Why is the net flux in a cube surface area zero when the source charge is located outside? Can some one please explain why a charge located outside a box shaped surface area produces zero net flux? I know this question has been asked many times, but I can't seem to find one that answers my problem with it.
I cannot seem to make sense of this because if the electric field decreases in magnitude with increasing distance from the source, won't the electric field lines leaving the surface have less magnitude than the ones entering it since it is farther from the source due to the surface area having a certain width, which leads to a greater flux inwards than outwards? Thanks﻿ in advance.
 A: I think I understand your confusion. The field lines that you see in illustrations of flux do not get weaker over time, counterintuitively. The 1/r^2 dropoff of an electric field is not due to the lines getting weaker; it is due to the fact that the electric field is being spread over a wider area as it gets further from the source charge, and thus it is less dense. In other words, that 1/r^2 isn't a property of the field- it's a property of geometry. Each line you see entering a closed surface, like a box, is the same strength when entering as it is when exiting.
Hope that helps!
A: Just visualize the flux as an incompressible  fluid flow (that's what the word means after all) and where the charge is a magical source of fluid. Now imagine a  box-shaped region in  the fluid. Because the fluid is incompressible the total amount of fluid in the box must  always stay the same. If you have a charge (source) inside   of then box then whatever fluid is appearing at the source must flow out of the box: there is a net flux. If the source is outside the box then whatever flows in through some sides  of the box must flow out somewhere else. In this case the net flux is zero. 
A: Remember that for the flux calculation, there is a scalar product and the angle between the surface normal and the field at each point must be involved. The larger the angle, the smaller the flux.

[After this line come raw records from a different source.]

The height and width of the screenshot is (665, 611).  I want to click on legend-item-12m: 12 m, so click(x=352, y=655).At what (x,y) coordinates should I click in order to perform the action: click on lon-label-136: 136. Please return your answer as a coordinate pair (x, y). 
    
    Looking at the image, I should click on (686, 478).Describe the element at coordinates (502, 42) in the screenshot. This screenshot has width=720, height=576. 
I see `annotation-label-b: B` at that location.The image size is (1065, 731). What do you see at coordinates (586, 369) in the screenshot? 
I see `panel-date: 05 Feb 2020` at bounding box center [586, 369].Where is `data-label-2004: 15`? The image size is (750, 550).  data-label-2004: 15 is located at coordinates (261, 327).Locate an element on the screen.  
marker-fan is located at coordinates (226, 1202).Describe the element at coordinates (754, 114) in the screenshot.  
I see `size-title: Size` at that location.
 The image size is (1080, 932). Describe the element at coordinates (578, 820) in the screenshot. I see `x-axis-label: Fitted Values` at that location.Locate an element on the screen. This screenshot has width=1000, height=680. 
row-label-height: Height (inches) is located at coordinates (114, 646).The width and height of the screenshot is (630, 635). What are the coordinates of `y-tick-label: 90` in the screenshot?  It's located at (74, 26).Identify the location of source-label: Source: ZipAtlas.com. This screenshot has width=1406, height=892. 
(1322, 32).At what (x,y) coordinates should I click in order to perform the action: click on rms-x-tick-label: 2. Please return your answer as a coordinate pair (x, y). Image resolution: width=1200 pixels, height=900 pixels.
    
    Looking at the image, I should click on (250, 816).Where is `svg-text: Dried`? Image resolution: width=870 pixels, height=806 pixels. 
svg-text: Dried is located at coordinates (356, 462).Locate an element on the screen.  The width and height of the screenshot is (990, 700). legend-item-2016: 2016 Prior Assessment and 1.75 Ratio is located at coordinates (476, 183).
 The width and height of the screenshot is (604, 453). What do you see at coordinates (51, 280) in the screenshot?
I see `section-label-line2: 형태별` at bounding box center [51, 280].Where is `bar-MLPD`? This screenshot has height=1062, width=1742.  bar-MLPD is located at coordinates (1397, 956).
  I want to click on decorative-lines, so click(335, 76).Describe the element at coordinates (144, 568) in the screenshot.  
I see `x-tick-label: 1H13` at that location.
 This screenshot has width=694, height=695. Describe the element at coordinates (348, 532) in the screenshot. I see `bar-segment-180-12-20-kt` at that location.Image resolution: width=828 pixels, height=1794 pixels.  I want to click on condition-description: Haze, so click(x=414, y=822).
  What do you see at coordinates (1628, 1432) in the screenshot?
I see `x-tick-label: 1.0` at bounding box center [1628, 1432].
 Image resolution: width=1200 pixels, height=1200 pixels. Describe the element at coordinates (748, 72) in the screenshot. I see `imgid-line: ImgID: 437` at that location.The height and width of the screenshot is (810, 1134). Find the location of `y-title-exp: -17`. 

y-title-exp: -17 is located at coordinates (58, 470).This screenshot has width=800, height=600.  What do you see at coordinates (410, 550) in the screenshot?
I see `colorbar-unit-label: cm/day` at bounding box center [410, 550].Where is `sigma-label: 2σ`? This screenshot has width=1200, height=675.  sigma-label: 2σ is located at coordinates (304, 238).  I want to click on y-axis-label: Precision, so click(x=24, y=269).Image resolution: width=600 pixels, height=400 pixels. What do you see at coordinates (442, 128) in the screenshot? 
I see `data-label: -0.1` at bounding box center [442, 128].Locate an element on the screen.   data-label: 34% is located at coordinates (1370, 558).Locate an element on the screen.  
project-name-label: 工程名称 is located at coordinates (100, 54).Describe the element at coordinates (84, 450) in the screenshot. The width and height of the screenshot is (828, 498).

If the surface is farther, the field is weaker but the angle is also lower. On the whole cube, the flux compensate each other.
A: If you placed any net charge outside the box (for a uniform electric field), the net flux through it is zero. Why? Because what we mean by a uniform electric field is a series of parallel field lines passing in and out of the box. 
Uniform electric fields are generated in capacitor plates. The inverse square law would say that the field lines would diverge and you might think that this creates a non-zero flux, but at appropriate distances (in millimetres probably) that divergence would be minimum and we can imagine those field lines to be uniform as they are called. 
What I mean by divergence of field lines is literally the spreading of theirs.